Workplace bullying continues to surface as an issue that appears in the news – not because it is new but because society has become more aware of it. Companies are also starting to become aware of just what workplace bullying costs them. The costs of workplace bullying may not be directly obvious at first, but companies should consider the following – especially as between 25% and 50% of the workforce have been victims of bullying at some point. Below is a list of the costs to companies of workplace bullying:
1. Loss of productivity. People who are being bullied simply are not responsive in their output, and are distracted by the situation. Additionally, if somebody is bullying or harassing their co-workers, they are generally not working. People may also waste time by trying to avoid the person giving them trouble, such as taking a longer route back from the copier.
2. Loss of time. Bullied employees are prone to call in sick, avoid working overtime and otherwise try to evade the situation. They may well use all of their vacation time. Conversely, if they are afraid for their job, they may come in when they are sick – giving the bug to everyone in the office. “Presenteeism” as it is called may eventuate where worker is not mentally switched on and goes through the motions.
3. Turnover. Any time an employee quits, it costs to train their replacement. A workplace bully has the capacity to drive multiple people out of their jobs – and not just the victim of the bullying. The toxic environment created can also influence peoples decision to leave
4. Reputation. If a company builds a reputation for not looking aftertheir employees well it bears to insignificance if the root cause is a single bully or company policy – customers will look elsewhere. This is particularly relevant for retail outlets and other companies that deal directly with the public.
5. Sick time. In addition to taking sick time just to avoid the bully – victims may actually become sick. Bullying can trigger incapacitating migraines, cause mental health problems, and cause or aggravate high blood pressure. All of this can result in more lost time and higher health insurance premiums. It can even result in workers’ comp claims.

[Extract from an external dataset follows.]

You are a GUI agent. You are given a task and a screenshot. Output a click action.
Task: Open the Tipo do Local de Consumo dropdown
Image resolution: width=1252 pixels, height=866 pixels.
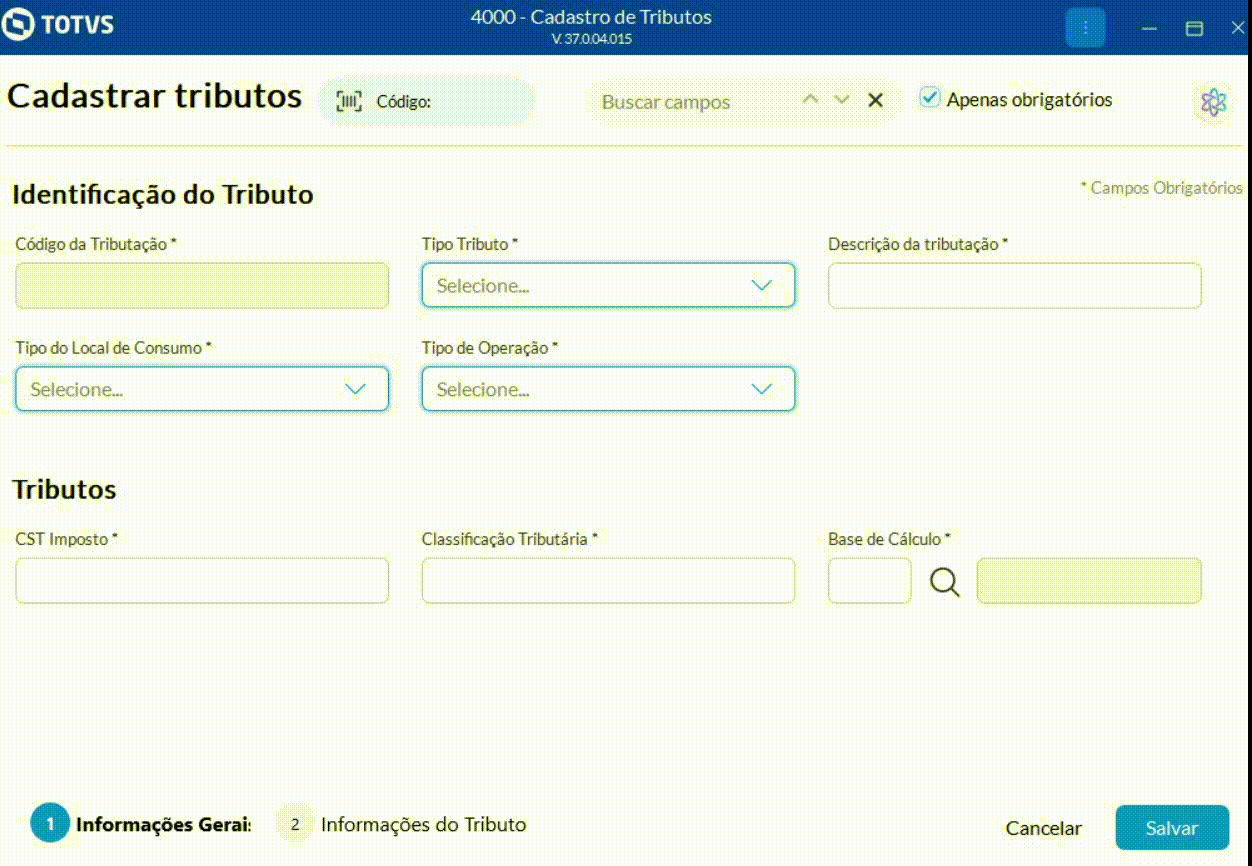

6. Legal issues. Some states, including Pennsylvania, have introduced anti-bullying legislation, which makes employers liable for the action of the bully. Also, 20% of bullying cases involve some form of discrimination – that is, the bully may be targeting a minority, a woman, or somebody who is or perceived to be gay. Most cases are settled, but employers can end up paying a lot of money in compensation and legal costs.
7. Rehabilitation. A bullied employee who does not want to leave may require counseling.
So, what can companies do? It behoves employers to take workplace bullying seriously. Here are some fundamental things employers can employ to prevent or stop workplace bullying:
1. Have a formal and well established process for grievances whether up or down the line. In other words, have a system for addressing performance issues that dissuades supervisors from belittling or raising their voice, and a proper system for grievances against superiors that allows employees to feel they are being heard.
2. Take grievances seriously. Far too often, a supervisor who bullies those under him gets away with it, with higher management (especially if they are not present) arguing that the complaining employees are just “lazy” or “not taking direction.” Pay attention to how many complaints you are getting – if everyone under a supervisor is involved in the complaint it is more likely to be serious than one person. While some people are just saying their boss is too tough, others may actually be telling the truth.
3. Have a policy and prevention plan in place. Educate everyone as to what bullying is and make sure everyone knows that yelling or screaming, personal insults, sexual comments, etc are not acceptable from anyone to anyone.
4. Hold confirmed bullies responsible. Once you have strong evidence somebody is a bully (and consider asking somebody the bully does not know to quietly observe their actions) from interviews or observation, have the person apologize. You can also send a bully for retraining. And, of course, you should always consider terminating a serial bully. No matter how good they are, or appear to be, at their job, if they are ruining everyone else’s work environment, they need to go.
5. Last, but not least, take a hard look at your management style and make sure you are not crossing the line yourself. Pay attention to whether people are comfortable disagreeing with you, your employee turnover rate related to other parts of the organization or other similar organizations, your absentee rate, etc.
Workplace bullying is a problem that does have a solution – but it means you have to take the problem seriously and take a hard line against it – and set a good example yourself.